基于区块链和机器学习的产品推荐方法、装置及存储介质
摘要文本
本发明涉及一种基于区块链和机器学习的产品推荐方法、装置及存储介质,涉及推荐技术领域。本发明利用区块链的不可篡改和隐私保护的特性,结合联邦学习,训练出一个贴合消费者真实消费画像的完整模型并存储到区块链上。在不泄露各电商平台用户数据的情况下与行业产品提供方合作,在本地利用域内的用户数据和区块链上的完整模型,得到符合用户消费水平的目标产品并向行业产品提供方推荐。
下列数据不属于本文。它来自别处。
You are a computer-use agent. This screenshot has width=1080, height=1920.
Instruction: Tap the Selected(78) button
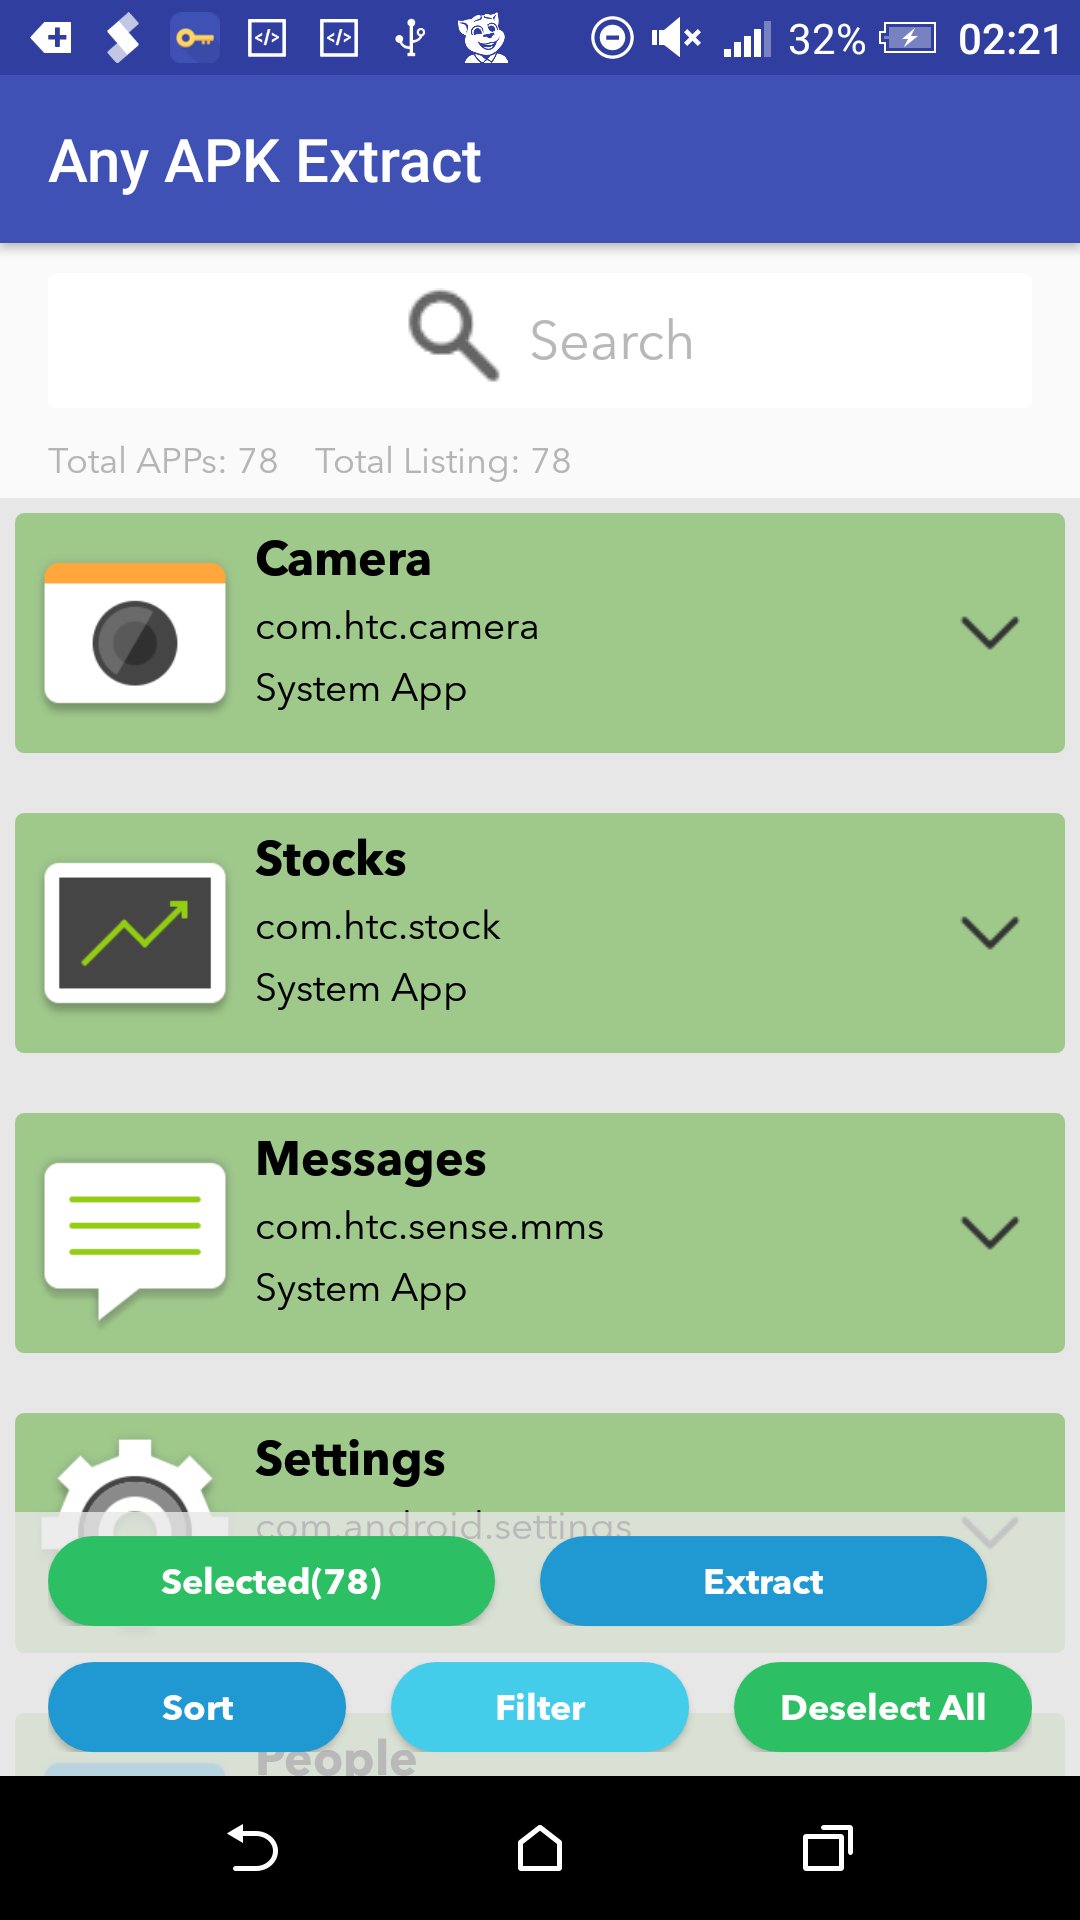(x=271, y=1581)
行业产品提供方通过这种新型的区块链模型,可以弥补客源的不足问题,同时电商平台还没有泄露用户的消费记录,达到双赢的目的。 (更多数据,详见马克数据网)
申请人信息
- 申请人:山东大学
- 申请人地址:250100 山东省济南市历城区山大南路27号
- 发明人: 山东大学
专利详细信息
| 项目 | 内容 |
|---|---|
| 专利名称 | 基于区块链和机器学习的产品推荐方法、装置及存储介质 |
| 专利类型 | 发明申请 |
| 申请号 | CN202311573019.0 |
| 申请日 | 2023/11/23 |
| 公告号 | CN117522521A |
| 公开日 | 2024/2/6 |
| IPC主分类号 | G06Q30/0601 |
| 权利人 | 山东大学 |
| 发明人 | 孔兰菊; 崔立真; 黄月; 姚欣慧; 杨鹏宇; 徐海华; 乔靖博 |
| 地址 | 山东省济南市历城区山大南路27号 |
专利主权项内容
1.一种基于区块链和机器学习的产品推荐方法,其特征在于,包括:在行业产品提供方与电商平台之间共建一条联盟链,设置独立于联盟链之外的可信第三方平台,可信第三方平台在本地产生私钥和对应的公钥K;行业产品提供方相互之间归纳自身产品的产品类型,创建产品标签类别并为产品标签类别设置对应的取值范围;行业产品提供方选取设定数量的购买目标产品类型产品的客户群体,并利用第二模型fx得到购买目标产品类型产品的客户群体中每个客户的第二标签梯度数值;利用客户、第二标签类别、第二标签梯度值和相应产品标签类别构建行业产品提供方局部表并上链;行业产品提供方将选取的购买目标产品类型产品的客户群体告知电商平台,电商平台利用第一模型bx得到第一标签梯度数值,利用客户、第一标签类别、第一标签梯度值构建电商局部表并上链;在联盟链中基于智能合约对行业产品提供方局部表和电商局部表的客户特征属性值进行对齐,并构建包含客户全部特征属性和产品标签类别的完整表;利用完整表训练整体模型Cx找到一组第三权重,所述第三权重使得同一产品标签类别的所有客户的特征属性值加权和落在产品标签类别对应的取值范围内;行业产品提供方和电商平台定期将用户以及用户对应的所有特征属性值用公钥K全同态加密,加上自己的数字签名,再发布到区块链上;行业产品提供方在区块链中找到客户的全同态加密数据和模型权重,将全同态加密数据和模型权重加权平均代入完整模型C求产品标签类别取值范围,行业产品提供方首先将同态加密的计算结果以及计算过程使用的行业产品提供方和电商平台的数据发布到区块链中,对应的电商和行业产品提供方会对这个同态加密后的计算结果都施加数字签名,然后行业产品提供方将这个同态加密后的结果连同电商和行业产品提供方的数字签名发送给可信的第三方机构由第三方机构对结果解密,根据解密的产品标签类别取值范围内确定的客户适合购买何种目标产品。